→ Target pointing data
BEGIN
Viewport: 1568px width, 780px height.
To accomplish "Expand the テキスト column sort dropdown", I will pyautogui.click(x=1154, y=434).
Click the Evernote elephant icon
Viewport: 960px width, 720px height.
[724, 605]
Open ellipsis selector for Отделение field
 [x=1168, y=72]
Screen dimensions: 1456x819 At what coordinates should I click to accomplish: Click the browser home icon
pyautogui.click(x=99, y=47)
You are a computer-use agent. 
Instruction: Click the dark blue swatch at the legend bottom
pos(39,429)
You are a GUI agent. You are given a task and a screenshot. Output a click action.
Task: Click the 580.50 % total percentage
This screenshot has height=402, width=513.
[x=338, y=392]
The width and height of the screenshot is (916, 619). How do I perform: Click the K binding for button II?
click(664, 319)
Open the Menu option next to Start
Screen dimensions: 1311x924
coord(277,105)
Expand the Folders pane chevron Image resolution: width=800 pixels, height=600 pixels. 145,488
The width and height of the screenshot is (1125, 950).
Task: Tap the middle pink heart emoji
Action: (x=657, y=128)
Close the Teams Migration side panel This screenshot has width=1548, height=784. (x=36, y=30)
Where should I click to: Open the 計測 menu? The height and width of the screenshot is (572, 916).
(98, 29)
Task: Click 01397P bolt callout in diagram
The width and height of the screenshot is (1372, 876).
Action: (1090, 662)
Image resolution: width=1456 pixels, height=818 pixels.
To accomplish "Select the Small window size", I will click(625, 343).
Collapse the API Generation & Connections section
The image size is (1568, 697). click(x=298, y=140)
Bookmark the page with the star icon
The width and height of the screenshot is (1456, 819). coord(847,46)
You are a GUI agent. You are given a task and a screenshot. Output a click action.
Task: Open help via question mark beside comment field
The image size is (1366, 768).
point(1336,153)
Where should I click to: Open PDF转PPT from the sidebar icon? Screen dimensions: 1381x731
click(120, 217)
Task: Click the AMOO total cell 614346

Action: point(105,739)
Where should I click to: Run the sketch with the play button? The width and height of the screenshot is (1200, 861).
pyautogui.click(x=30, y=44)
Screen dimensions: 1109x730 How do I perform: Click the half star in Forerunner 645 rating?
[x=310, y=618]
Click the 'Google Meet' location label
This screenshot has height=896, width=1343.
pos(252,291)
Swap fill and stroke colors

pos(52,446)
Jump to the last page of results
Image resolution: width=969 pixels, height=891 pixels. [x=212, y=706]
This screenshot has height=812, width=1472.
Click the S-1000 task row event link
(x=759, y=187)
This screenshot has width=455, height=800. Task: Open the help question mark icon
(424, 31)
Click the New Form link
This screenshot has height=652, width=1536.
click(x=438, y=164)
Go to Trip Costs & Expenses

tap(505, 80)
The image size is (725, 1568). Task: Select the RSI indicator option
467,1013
END
→ STATED EXERCISE
Recast the records above as a numbered list, one line per item, with blank lines left out.

→ ANSWER TO THE TASK
1. Viewport: 1568px width, 780px height.
2. To accomplish "Expand the テキスト column sort dropdown", I will pyautogui.click(x=1154, y=434).
3. Click the Evernote elephant icon
4. Viewport: 960px width, 720px height.
5. [724, 605]
6. Open ellipsis selector for Отделение field
7.  [x=1168, y=72]
8. Screen dimensions: 1456x819 At what coordinates should I click to accomplish: Click the browser home icon
9. pyautogui.click(x=99, y=47)
10. You are a computer-use agent. 
11. Instruction: Click the dark blue swatch at the legend bottom
12. pos(39,429)
13. You are a GUI agent. You are given a task and a screenshot. Output a click action.
14. Task: Click the 580.50 % total percentage
15. This screenshot has height=402, width=513.
16. [x=338, y=392]
17. The width and height of the screenshot is (916, 619). How do I perform: Click the K binding for button II?
18. click(664, 319)
19. Open the Menu option next to Start
20. Screen dimensions: 1311x924
21. coord(277,105)
22. Expand the Folders pane chevron Image resolution: width=800 pixels, height=600 pixels. 145,488
23. The width and height of the screenshot is (1125, 950).
24. Task: Tap the middle pink heart emoji
25. Action: (x=657, y=128)
26. Close the Teams Migration side panel This screenshot has width=1548, height=784. (x=36, y=30)
27. Where should I click to: Open the 計測 menu? The height and width of the screenshot is (572, 916).
28. (98, 29)
29. Task: Click 01397P bolt callout in diagram
30. The width and height of the screenshot is (1372, 876).
31. Action: (1090, 662)
32. Image resolution: width=1456 pixels, height=818 pixels.
33. To accomplish "Select the Small window size", I will click(625, 343).
34. Collapse the API Generation & Connections section
35. The image size is (1568, 697). click(x=298, y=140)
36. Bookmark the page with the star icon
37. The width and height of the screenshot is (1456, 819). coord(847,46)
38. You are a GUI agent. You are given a task and a screenshot. Output a click action.
39. Task: Open help via question mark beside comment field
40. The image size is (1366, 768).
41. point(1336,153)
42. Where should I click to: Open PDF转PPT from the sidebar icon? Screen dimensions: 1381x731
43. click(120, 217)
44. Task: Click the AMOO total cell 614346
45. Action: point(105,739)
46. Where should I click to: Run the sketch with the play button? The width and height of the screenshot is (1200, 861).
47. pyautogui.click(x=30, y=44)
48. Screen dimensions: 1109x730 How do I perform: Click the half star in Forerunner 645 rating?
49. [x=310, y=618]
50. Click the 'Google Meet' location label
51. This screenshot has height=896, width=1343.
52. pos(252,291)
53. Swap fill and stroke colors
54. pos(52,446)
55. Jump to the last page of results
56. Image resolution: width=969 pixels, height=891 pixels. [x=212, y=706]
57. This screenshot has height=812, width=1472.
58. Click the S-1000 task row event link
59. (x=759, y=187)
60. This screenshot has width=455, height=800. Task: Open the help question mark icon
61. (424, 31)
62. Click the New Form link
63. This screenshot has height=652, width=1536.
64. click(x=438, y=164)
65. Go to Trip Costs & Expenses
66. tap(505, 80)
67. The image size is (725, 1568). Task: Select the RSI indicator option
68. 467,1013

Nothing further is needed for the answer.